None Above the Law ends losing streak at Los Alamitos
CYPRESS — Opening day for thoroughbreds at Los Alamitos was an overdue day in the sun for one 6-year-old gelding.
None Above the Law came into the $100,000 Bertrando Stakes on a warm Saturday afternoon with a 19-race losing streak that stretched back nearly three years and included a last-place finish in this race in 2023.
Sent off as the 9-1 longshot in a field of four California-breds, None Above the Law and jockey Antonio Fresu sat far behind the front-runners and took advantage when they tired, winning by three-quarters of a length.
Love Sick Blues finished second, well clear of Don’t Fight the Fed and odds-on favorite Cowboy Mike.

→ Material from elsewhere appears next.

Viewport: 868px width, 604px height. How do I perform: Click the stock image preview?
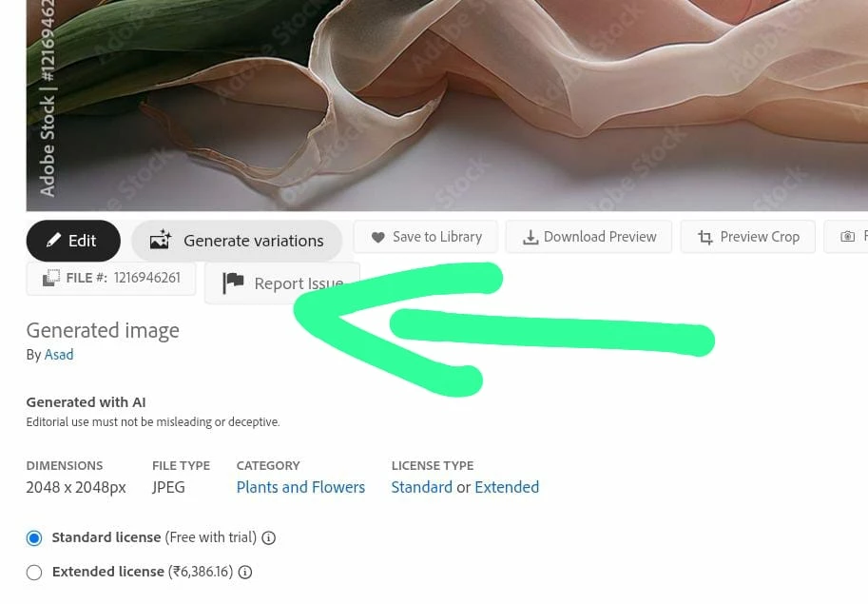(447, 106)
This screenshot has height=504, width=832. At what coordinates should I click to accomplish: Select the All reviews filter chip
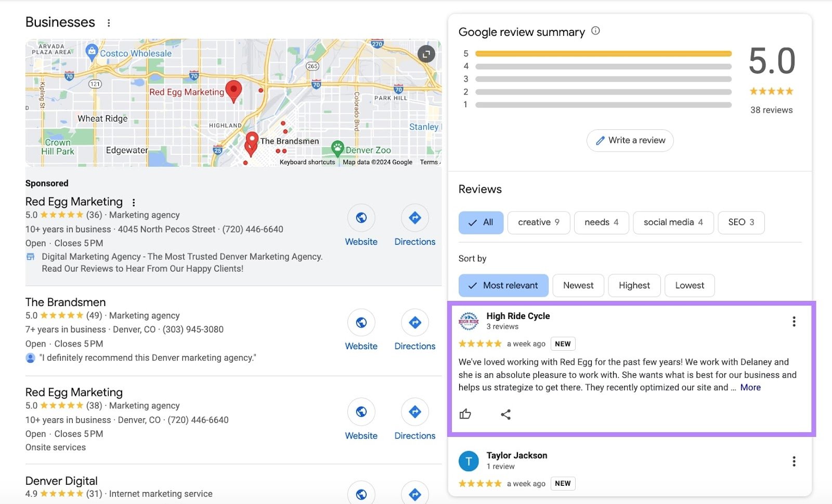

None Above the Law paid $20 to win. He covered the mile in a moderate 1:35.76.
“I never lost faith,” said trainer Jorge Periban, who saddled None Above the Law for the fifth time since claiming the horse for $50,000 from trainer Peter Miller at Santa Anita in February. “I checked all the records, and I said, ‘This guy’s got a lot of talent.’ I had a good feeling.
“Sometimes when you work hard, they come in.”

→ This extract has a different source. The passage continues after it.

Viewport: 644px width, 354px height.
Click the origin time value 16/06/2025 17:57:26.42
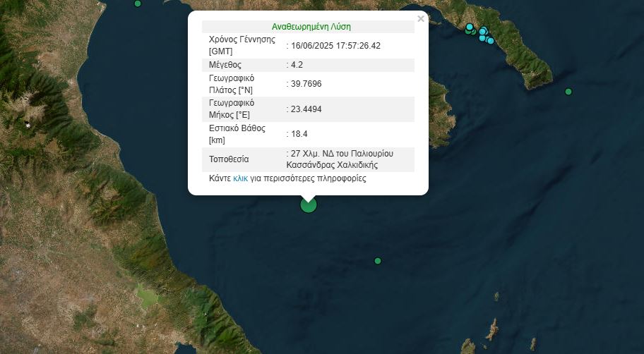pos(335,46)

None Above the Law, a gray son of Karakontie who’s now owned by Hector Castrellon, has enough talent that his last win before this came in the Sept. 4, 2021 Del Mar Derby, a Grade II race.

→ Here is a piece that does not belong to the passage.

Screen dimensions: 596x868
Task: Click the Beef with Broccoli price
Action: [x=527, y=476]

Lately he had been running against better horses than he faced Saturday, being well-beaten in recent months by The Chosen Vron, Kings River Knight, Judge Miller, Johnny Podres and Mr Fisk.
Entering a softer race gave Periban hope. So did a fast, 58 2/5-second workout at Santa Anita since None Above the Law’s last race.
“He never did that before,” Periban said. “It surprised me.”
Periban won with two of the three horses he entered on the nine-race card on the first of eight thoroughbred racing days at Los Alamitos.
Fresu won with both of his mounts.
“I let him get into a rhythm down the backstretch,” Fresu said of None Above the Law. “Then I swung him out for the stretch, and he showed his class.”
Cowboy Mike’s last-place finish disappointed betters who made the 4-year-old gelding a 9-10 favorite in the field reduced by the scratches of Tom Horn and Dick Best.
But Cowboy Mike’s trainer, Bob Baffert, did have a win with Dothraki, a 3-year-old son of Into Mischief and Vanquished making his racing debut. Dothraki and Kyle Frey fought to a neck victory at 2-5 odds in a 6 1/2-furlong maiden race. Dothraki was vanned off and reported to have bled.